2. Le transfert des polluants dans les eaux souterraines

Malgré ces quelques anomalies naturelles, rares et très localisées, la qualité des eaux souterraines en France est telle qu'elles constituent une ressource privilégiée pour l'alimentation en eau de la population. Là où elles existent, les nappes sont souvent accessibles, abondantes et fournissent une eau n'exigeant que peu de traitement pour être distribuée aux consommateurs. Cette qualité naturelle est largement due au filtre que constitue le transit de l'eau dans le sol.

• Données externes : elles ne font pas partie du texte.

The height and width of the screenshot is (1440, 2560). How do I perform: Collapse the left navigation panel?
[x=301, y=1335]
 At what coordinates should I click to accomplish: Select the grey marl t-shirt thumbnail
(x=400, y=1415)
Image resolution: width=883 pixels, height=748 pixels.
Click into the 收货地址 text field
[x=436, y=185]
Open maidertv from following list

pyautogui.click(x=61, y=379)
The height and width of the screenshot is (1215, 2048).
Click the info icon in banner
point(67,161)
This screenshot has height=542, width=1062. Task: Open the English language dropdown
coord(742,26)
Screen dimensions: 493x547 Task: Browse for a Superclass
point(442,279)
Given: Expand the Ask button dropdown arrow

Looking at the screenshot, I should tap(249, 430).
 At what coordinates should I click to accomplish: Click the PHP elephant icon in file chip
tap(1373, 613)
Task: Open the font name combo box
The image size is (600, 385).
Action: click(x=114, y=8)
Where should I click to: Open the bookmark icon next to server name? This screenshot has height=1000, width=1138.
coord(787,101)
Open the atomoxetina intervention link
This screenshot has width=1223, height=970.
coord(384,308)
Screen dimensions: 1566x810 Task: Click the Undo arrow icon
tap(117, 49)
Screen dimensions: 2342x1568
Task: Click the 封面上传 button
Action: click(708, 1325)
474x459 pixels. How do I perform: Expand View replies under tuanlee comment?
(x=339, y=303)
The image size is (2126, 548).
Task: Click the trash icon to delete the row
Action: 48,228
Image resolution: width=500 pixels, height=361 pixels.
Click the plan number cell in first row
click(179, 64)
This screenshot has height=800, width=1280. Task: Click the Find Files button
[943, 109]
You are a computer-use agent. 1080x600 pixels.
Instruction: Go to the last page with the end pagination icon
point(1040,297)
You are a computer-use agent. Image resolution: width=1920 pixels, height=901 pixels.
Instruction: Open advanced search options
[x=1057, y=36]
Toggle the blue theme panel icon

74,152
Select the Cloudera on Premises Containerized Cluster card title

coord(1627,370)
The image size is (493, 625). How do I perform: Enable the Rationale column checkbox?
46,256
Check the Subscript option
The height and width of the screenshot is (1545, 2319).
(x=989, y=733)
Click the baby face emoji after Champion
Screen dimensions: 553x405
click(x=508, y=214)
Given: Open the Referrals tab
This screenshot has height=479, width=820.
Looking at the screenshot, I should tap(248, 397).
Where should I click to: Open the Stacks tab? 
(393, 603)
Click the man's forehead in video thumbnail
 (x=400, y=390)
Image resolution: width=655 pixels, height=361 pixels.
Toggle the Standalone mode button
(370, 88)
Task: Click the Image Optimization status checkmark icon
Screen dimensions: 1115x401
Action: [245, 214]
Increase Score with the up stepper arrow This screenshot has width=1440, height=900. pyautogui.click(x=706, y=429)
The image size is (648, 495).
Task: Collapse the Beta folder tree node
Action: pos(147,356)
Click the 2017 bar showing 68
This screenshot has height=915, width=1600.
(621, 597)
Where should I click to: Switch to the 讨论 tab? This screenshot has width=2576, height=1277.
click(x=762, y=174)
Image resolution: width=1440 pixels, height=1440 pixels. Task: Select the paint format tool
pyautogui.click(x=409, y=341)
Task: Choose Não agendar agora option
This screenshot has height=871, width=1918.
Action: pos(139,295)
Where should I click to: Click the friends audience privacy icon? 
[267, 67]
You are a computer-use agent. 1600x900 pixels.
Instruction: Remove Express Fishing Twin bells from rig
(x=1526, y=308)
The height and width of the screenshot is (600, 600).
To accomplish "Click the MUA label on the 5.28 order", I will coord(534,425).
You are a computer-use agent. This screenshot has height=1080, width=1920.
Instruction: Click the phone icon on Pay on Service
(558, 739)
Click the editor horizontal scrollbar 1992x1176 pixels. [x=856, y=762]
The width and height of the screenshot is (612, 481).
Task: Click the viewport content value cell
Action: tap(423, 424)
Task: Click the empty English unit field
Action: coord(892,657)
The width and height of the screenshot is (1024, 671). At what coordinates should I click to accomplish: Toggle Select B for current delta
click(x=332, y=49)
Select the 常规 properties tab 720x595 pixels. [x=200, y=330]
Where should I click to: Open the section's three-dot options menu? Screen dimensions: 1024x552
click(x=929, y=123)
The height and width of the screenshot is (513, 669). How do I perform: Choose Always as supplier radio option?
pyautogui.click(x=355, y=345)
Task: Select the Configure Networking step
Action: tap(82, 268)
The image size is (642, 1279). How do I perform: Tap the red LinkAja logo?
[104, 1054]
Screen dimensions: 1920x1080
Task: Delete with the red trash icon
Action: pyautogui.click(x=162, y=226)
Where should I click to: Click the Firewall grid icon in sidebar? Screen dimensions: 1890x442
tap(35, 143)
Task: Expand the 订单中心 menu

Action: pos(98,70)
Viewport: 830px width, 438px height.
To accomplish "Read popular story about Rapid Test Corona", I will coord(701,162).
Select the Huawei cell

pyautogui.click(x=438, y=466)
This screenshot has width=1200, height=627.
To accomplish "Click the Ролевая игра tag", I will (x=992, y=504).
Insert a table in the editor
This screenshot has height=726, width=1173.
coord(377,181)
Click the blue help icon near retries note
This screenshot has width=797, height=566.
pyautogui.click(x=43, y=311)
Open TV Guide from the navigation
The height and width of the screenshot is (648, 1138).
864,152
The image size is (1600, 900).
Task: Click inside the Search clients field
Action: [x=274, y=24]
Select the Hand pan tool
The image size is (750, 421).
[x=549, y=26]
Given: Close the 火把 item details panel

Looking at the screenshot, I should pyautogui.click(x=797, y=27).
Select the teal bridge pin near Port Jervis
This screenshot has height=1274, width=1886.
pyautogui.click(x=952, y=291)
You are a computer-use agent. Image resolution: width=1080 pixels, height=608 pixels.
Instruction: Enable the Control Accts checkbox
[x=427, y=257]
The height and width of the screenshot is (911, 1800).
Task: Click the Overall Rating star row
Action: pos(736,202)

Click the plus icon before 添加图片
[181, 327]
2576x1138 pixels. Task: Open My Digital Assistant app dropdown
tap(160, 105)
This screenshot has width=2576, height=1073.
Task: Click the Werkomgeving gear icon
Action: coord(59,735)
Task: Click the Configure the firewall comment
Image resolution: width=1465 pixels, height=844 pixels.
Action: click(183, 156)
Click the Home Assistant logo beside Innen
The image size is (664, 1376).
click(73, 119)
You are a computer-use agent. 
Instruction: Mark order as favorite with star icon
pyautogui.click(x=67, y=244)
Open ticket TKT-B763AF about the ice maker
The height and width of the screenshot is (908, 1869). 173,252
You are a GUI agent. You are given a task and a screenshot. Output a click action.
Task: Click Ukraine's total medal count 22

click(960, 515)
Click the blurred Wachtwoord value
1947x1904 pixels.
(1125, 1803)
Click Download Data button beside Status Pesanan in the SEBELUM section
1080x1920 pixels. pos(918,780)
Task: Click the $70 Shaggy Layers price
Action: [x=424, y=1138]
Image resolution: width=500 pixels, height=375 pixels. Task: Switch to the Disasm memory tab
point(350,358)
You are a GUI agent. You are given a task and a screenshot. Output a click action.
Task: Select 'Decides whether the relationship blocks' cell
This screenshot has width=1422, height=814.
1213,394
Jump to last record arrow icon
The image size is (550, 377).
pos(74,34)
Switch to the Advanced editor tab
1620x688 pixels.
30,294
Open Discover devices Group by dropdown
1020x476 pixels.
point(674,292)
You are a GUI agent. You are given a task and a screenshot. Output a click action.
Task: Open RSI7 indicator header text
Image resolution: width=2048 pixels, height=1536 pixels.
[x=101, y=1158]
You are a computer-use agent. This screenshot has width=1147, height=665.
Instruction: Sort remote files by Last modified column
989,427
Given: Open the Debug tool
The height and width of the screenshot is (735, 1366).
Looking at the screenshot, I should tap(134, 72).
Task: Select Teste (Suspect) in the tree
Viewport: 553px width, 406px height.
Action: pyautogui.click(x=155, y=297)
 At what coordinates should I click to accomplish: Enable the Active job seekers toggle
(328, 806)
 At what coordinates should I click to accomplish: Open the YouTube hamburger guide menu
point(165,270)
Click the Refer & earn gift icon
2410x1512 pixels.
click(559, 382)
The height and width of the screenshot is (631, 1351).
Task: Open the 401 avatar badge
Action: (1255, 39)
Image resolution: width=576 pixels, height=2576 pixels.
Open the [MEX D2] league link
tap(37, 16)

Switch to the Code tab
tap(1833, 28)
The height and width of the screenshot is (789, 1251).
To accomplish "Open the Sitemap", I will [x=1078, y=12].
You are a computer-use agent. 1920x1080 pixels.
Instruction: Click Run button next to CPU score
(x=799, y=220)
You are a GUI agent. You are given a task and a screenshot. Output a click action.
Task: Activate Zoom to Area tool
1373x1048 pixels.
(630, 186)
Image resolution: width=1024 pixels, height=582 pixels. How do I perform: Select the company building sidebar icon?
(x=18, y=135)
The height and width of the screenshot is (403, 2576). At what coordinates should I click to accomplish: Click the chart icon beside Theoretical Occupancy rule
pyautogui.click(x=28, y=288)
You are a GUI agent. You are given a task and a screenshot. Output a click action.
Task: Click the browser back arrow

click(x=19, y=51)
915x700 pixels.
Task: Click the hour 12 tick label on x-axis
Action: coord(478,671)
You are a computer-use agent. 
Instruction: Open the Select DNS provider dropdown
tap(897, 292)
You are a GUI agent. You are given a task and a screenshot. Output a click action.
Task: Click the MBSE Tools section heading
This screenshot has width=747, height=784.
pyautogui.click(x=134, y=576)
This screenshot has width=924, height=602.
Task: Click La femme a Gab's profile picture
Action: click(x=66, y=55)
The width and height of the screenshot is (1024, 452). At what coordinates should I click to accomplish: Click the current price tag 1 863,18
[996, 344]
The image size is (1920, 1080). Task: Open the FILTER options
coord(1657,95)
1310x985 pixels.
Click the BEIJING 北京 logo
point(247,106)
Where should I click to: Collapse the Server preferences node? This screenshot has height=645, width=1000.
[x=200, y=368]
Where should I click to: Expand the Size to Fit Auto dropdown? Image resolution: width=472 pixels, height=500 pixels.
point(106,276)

Pourtant, au sol, la vie animale et surtout l'activité humaine génèrent des quantités de polluants, naturels (excréments) ou chimiques, occasionnels (accidents) ou diffus (origine agricole). Ce filtre est-il suffisant pour assurer la dépollution de l'eau issue des activités de surface ? La connaissance des transferts éventuels des polluants du sol vers les eaux souterraines est évidemment fondamentale pour assurer la protection durable de la ressource en eau. La dégradation -mal mesurée mais bien connue- des eaux souterraines et l'amélioration des connaissances sur les mécanismes de transfert conduisent à avoir une vision plutôt pessimiste. Le sol, entre la surface et la nappe est un « filtre vivant » imparfait. La migration des polluants vers les nappes est avérée. Pour Michel VAUCLIN, chercheur auditionné en février 2002, «l'euphorie passée que la tranche de sol située entre la surface et la nappe puisse constituer un filtre vivant capable de retenir et de dégrader les substances polluantes ou toxiques, a fait place, ces dernières années, à une réalité douloureuse : leur migration vers l'environnement plus profond est une évidence à la probabilité d'occurrence importante ».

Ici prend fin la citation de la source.